How does an oil-rich nation lose electricity across the entire country? Just a day after Sen. Marco Rubio (R-FL) predicted that Venezuela had almost run through its oil reserves, a massive blackout struct throughout all bu one state. “The Maduro regime calls it sabotage,” reports CBS Miami, and Nicolas Maduro may be right — but he also may be the ultimate cause:

Much of Venezuela was still without electricity Friday amid one of the largest power outages in years, raising tensions in a country already on edge from ongoing political turmoil.

President Nicolas Maduro ordered schools and all government entities closed and told businesses not to open to facilitate work crews trying to restore power.

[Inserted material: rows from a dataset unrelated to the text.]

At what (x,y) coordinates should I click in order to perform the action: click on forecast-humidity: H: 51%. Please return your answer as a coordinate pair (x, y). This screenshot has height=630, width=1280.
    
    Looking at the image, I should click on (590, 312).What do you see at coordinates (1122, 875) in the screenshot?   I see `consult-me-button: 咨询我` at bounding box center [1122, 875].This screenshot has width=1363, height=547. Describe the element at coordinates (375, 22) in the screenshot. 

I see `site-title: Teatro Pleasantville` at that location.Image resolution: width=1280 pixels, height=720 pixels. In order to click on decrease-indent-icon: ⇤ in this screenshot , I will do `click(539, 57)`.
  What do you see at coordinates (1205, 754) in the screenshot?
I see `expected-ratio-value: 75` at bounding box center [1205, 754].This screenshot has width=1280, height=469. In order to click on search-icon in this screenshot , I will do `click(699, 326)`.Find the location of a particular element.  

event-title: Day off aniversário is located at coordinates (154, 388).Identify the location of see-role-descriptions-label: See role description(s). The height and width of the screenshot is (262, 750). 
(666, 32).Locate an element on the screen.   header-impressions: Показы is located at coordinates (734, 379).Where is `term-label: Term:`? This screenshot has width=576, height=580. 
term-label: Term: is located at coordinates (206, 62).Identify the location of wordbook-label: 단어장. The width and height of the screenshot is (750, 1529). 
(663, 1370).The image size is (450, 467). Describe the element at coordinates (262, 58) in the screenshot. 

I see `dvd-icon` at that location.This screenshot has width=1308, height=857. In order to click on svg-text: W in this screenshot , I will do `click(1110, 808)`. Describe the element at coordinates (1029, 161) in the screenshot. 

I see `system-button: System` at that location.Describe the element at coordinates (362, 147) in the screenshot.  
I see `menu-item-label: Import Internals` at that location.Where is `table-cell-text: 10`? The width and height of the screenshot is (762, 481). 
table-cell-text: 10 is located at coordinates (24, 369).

The blackout hit 22 of 23 states by some accounts. It struck the capital Caracas, which until now has been spared the worst of a collapse in the nation’s grid, at the peak of the evening rush hour on Thursday and was still wreaking havoc more than 14 hours later.

Even the government thinks this may last for days, not just a few hours, which will create a massive humanitarian crisis. Health care will be greatly degraded, work will come to a complete halt, and Venezuelans will have nothing much to do except gather in the streets. That’s hardly a good development for Maduro, whose power is already being challenged in the streets even when the power remained on.

Maduro’s communications minister Jorge Rodriguez thinks he knows who’s behind the plot:

Communications Minister Jorge Rodriguez said right-wing extremists intent on causing pandemonium in Venezuela and taking orders from Florida Republican Sen. Marco Rubio were behind the blackout, although he offered no proof.

Rubio’s prediction, however, relied on the Maduro regime’s incompetence and socialist collapse. He may well have been prescient:

Florida Senator Marco Rubio predicted the Maduro regime will be crippled by increased sanctions.

“Over the next few weeks, Venezuela is going to enter a period of suffering, no nation in our hemisphere has ever confronted in modern history,” he said.

Rubio blames Maduro for the economic crisis facing the oil rich nation, and wants to see Juan Guaidó step in as interim president.

“As of today, Venezuela has 6, 7 days of fuel supplies left,” Rubio said. “This in the most oil rich country in the world all because they’ve destroyed the domestic production capacity.”

We still don’t know for sure what caused the blackout, but it seems unlikely to be sabotage. The Maduro government claims that someone sabotaged a hydroelectric plant in Bolivar, but that doesn’t make a lot of sense. A failure of one hydro station could account for a smaller blackout, but a national electrical failure? If oil supplies were running as low as Rubio suggested, that makes more sense as a cause. And if that is the cause, then the lights will be down in Venezuela for a long time unless outside forces ship oil in to relieve the situation.

Who would do that? The US is not going to step in to rescue Maduro, and neither is the new right-wing government in Brazil. Ditto Colombia, which has been dealing with the fallout from Maduro’s socialist collapse for years. Cuba is the last of Maduro’s good friends, but they don’t have large oil reserves to rescue Maduro. If the cause is a collapse in oil supply, then Maduro may have to leave in a trade for relief before the lights can come back on.

Maduro may need to leave before the lights come back on anyway. If this blackout persists, then the military may need to switch sides before the populace rises up against them. They’ll be looking for Maduro’s blood, and also perhaps looking for the gold reserves he’s been selling off in a desperate attempt to cling to power. Having sucked out his country’s wealth, Maduro will hope to find plenty of light in exile while leaving his subjects in darkness and poverty — which has been the end result of socialism every time it’s tried. It’s just come to a more dramatic end in Venezuela.